(DATA TO PROCESS)
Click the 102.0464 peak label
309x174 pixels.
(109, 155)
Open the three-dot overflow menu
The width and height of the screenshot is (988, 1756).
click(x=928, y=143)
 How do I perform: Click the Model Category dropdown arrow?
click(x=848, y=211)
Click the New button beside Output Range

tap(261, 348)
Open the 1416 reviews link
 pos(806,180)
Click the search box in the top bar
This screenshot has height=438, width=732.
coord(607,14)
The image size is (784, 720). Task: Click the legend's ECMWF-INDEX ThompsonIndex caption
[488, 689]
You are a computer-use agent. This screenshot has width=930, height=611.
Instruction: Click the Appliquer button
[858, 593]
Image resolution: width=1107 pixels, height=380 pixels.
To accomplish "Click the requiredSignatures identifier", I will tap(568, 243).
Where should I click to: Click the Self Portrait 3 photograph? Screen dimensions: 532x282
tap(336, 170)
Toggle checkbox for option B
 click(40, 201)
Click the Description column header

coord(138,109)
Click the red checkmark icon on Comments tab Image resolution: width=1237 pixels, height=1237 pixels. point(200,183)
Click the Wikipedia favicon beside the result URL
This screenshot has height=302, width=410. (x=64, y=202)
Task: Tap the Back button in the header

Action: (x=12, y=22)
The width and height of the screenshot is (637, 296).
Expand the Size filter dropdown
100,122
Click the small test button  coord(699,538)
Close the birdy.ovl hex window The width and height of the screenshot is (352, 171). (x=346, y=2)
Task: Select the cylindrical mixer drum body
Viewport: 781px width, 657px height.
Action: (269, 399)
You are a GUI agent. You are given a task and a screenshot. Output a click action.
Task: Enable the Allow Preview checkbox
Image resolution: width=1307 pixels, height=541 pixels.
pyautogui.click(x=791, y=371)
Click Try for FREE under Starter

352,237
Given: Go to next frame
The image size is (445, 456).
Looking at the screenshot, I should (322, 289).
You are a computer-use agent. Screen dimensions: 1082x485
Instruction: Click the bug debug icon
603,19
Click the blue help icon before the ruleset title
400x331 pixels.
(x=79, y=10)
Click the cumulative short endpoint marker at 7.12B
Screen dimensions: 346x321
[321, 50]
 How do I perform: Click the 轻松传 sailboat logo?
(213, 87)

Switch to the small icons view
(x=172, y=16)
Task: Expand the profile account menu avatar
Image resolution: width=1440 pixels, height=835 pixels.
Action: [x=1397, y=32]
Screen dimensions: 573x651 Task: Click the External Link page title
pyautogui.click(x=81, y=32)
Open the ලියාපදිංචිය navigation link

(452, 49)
(End DATA TO PROCESS)
DIRECTIONS. Word for word, write out the entries above again.

ANSWER FOR THIS EXERCISE.
Click the 102.0464 peak label
309x174 pixels.
(109, 155)
Open the three-dot overflow menu
The width and height of the screenshot is (988, 1756).
click(x=928, y=143)
 How do I perform: Click the Model Category dropdown arrow?
click(x=848, y=211)
Click the New button beside Output Range

tap(261, 348)
Open the 1416 reviews link
 pos(806,180)
Click the search box in the top bar
This screenshot has height=438, width=732.
coord(607,14)
The image size is (784, 720). Task: Click the legend's ECMWF-INDEX ThompsonIndex caption
[488, 689]
You are a computer-use agent. This screenshot has width=930, height=611.
Instruction: Click the Appliquer button
[858, 593]
Image resolution: width=1107 pixels, height=380 pixels.
To accomplish "Click the requiredSignatures identifier", I will tap(568, 243).
Where should I click to: Click the Self Portrait 3 photograph? Screen dimensions: 532x282
tap(336, 170)
Toggle checkbox for option B
 click(40, 201)
Click the Description column header

coord(138,109)
Click the red checkmark icon on Comments tab Image resolution: width=1237 pixels, height=1237 pixels. point(200,183)
Click the Wikipedia favicon beside the result URL
This screenshot has height=302, width=410. (x=64, y=202)
Task: Tap the Back button in the header

Action: (x=12, y=22)
The width and height of the screenshot is (637, 296).
Expand the Size filter dropdown
100,122
Click the small test button  coord(699,538)
Close the birdy.ovl hex window The width and height of the screenshot is (352, 171). (x=346, y=2)
Task: Select the cylindrical mixer drum body
Viewport: 781px width, 657px height.
Action: (269, 399)
You are a GUI agent. You are given a task and a screenshot. Output a click action.
Task: Enable the Allow Preview checkbox
Image resolution: width=1307 pixels, height=541 pixels.
pyautogui.click(x=791, y=371)
Click Try for FREE under Starter

352,237
Given: Go to next frame
The image size is (445, 456).
Looking at the screenshot, I should (322, 289).
You are a computer-use agent. Screen dimensions: 1082x485
Instruction: Click the bug debug icon
603,19
Click the blue help icon before the ruleset title
400x331 pixels.
(x=79, y=10)
Click the cumulative short endpoint marker at 7.12B
Screen dimensions: 346x321
[321, 50]
 How do I perform: Click the 轻松传 sailboat logo?
(213, 87)

Switch to the small icons view
(x=172, y=16)
Task: Expand the profile account menu avatar
Image resolution: width=1440 pixels, height=835 pixels.
Action: [x=1397, y=32]
Screen dimensions: 573x651 Task: Click the External Link page title
pyautogui.click(x=81, y=32)
Open the ලියාපදිංචිය navigation link

(452, 49)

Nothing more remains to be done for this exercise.